[Start of Attachment]

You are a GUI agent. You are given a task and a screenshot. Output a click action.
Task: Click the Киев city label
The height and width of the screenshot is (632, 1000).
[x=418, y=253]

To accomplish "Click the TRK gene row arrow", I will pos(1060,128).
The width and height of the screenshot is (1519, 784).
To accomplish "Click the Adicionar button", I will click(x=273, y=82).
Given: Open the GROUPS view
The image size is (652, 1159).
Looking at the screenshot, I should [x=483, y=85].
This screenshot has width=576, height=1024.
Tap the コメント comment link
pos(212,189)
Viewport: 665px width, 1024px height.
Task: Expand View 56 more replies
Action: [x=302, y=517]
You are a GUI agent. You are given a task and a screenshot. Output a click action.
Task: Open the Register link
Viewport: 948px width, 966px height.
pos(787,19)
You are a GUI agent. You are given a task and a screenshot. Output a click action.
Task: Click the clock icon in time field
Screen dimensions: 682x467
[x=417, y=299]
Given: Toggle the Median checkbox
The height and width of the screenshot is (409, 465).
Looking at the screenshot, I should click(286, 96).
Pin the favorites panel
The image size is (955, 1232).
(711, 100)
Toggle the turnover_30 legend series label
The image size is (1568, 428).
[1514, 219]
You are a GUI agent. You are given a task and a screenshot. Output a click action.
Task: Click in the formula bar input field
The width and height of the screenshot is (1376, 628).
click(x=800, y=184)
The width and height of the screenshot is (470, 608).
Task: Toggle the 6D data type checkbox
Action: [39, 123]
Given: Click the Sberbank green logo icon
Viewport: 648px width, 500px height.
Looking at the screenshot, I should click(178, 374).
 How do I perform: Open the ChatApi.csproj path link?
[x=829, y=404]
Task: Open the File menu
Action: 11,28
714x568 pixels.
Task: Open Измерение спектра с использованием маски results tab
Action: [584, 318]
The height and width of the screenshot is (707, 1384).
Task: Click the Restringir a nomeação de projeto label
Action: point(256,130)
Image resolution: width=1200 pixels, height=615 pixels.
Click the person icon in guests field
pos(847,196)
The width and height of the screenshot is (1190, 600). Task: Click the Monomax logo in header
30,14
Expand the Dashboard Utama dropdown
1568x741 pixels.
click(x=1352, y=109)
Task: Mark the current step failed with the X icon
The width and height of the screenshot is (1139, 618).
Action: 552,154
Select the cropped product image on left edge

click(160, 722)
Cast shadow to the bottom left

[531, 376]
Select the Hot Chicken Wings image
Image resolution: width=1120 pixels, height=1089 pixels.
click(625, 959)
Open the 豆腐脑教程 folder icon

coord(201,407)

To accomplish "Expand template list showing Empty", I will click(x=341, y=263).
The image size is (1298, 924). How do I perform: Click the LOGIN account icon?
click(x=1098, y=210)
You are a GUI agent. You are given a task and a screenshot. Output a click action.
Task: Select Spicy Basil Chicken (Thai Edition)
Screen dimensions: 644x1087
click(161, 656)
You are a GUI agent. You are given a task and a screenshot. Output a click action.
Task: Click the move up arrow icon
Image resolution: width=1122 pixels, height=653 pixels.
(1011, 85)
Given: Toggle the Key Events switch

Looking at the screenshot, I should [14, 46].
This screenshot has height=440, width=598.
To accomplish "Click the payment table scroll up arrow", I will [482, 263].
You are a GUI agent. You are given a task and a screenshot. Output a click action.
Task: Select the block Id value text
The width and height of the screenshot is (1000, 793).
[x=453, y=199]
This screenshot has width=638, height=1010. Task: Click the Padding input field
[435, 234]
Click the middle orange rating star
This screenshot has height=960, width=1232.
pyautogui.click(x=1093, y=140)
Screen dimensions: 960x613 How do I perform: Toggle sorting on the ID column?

[End of Attachment]

* **Your instructions**
Set down the whole of the material again, exactly.

* **Solution for this exercise**
You are a GUI agent. You are given a task and a screenshot. Output a click action.
Task: Click the Киев city label
The height and width of the screenshot is (632, 1000).
[x=418, y=253]

To accomplish "Click the TRK gene row arrow", I will pos(1060,128).
The width and height of the screenshot is (1519, 784).
To accomplish "Click the Adicionar button", I will click(x=273, y=82).
Given: Open the GROUPS view
The image size is (652, 1159).
Looking at the screenshot, I should [x=483, y=85].
This screenshot has width=576, height=1024.
Tap the コメント comment link
pos(212,189)
Viewport: 665px width, 1024px height.
Task: Expand View 56 more replies
Action: [x=302, y=517]
You are a GUI agent. You are given a task and a screenshot. Output a click action.
Task: Open the Register link
Viewport: 948px width, 966px height.
pos(787,19)
You are a GUI agent. You are given a task and a screenshot. Output a click action.
Task: Click the clock icon in time field
Screen dimensions: 682x467
[x=417, y=299]
Given: Toggle the Median checkbox
The height and width of the screenshot is (409, 465).
Looking at the screenshot, I should click(286, 96).
Pin the favorites panel
The image size is (955, 1232).
(711, 100)
Toggle the turnover_30 legend series label
The image size is (1568, 428).
[1514, 219]
You are a GUI agent. You are given a task and a screenshot. Output a click action.
Task: Click in the formula bar input field
The width and height of the screenshot is (1376, 628).
click(x=800, y=184)
The width and height of the screenshot is (470, 608).
Task: Toggle the 6D data type checkbox
Action: [39, 123]
Given: Click the Sberbank green logo icon
Viewport: 648px width, 500px height.
Looking at the screenshot, I should click(178, 374).
 How do I perform: Open the ChatApi.csproj path link?
[x=829, y=404]
Task: Open the File menu
Action: 11,28
714x568 pixels.
Task: Open Измерение спектра с использованием маски results tab
Action: [584, 318]
The height and width of the screenshot is (707, 1384).
Task: Click the Restringir a nomeação de projeto label
Action: point(256,130)
Image resolution: width=1200 pixels, height=615 pixels.
Click the person icon in guests field
pos(847,196)
The width and height of the screenshot is (1190, 600). Task: Click the Monomax logo in header
30,14
Expand the Dashboard Utama dropdown
1568x741 pixels.
click(x=1352, y=109)
Task: Mark the current step failed with the X icon
The width and height of the screenshot is (1139, 618).
Action: 552,154
Select the cropped product image on left edge

click(160, 722)
Cast shadow to the bottom left

[531, 376]
Select the Hot Chicken Wings image
Image resolution: width=1120 pixels, height=1089 pixels.
click(625, 959)
Open the 豆腐脑教程 folder icon

coord(201,407)

To accomplish "Expand template list showing Empty", I will click(x=341, y=263).
The image size is (1298, 924). How do I perform: Click the LOGIN account icon?
click(x=1098, y=210)
You are a GUI agent. You are given a task and a screenshot. Output a click action.
Task: Select Spicy Basil Chicken (Thai Edition)
Screen dimensions: 644x1087
click(161, 656)
You are a GUI agent. You are given a task and a screenshot. Output a click action.
Task: Click the move up arrow icon
Image resolution: width=1122 pixels, height=653 pixels.
(1011, 85)
Given: Toggle the Key Events switch

Looking at the screenshot, I should [14, 46].
This screenshot has height=440, width=598.
To accomplish "Click the payment table scroll up arrow", I will [482, 263].
You are a GUI agent. You are given a task and a screenshot. Output a click action.
Task: Select the block Id value text
The width and height of the screenshot is (1000, 793).
[x=453, y=199]
This screenshot has width=638, height=1010. Task: Click the Padding input field
[435, 234]
Click the middle orange rating star
This screenshot has height=960, width=1232.
pyautogui.click(x=1093, y=140)
Screen dimensions: 960x613 How do I perform: Toggle sorting on the ID column?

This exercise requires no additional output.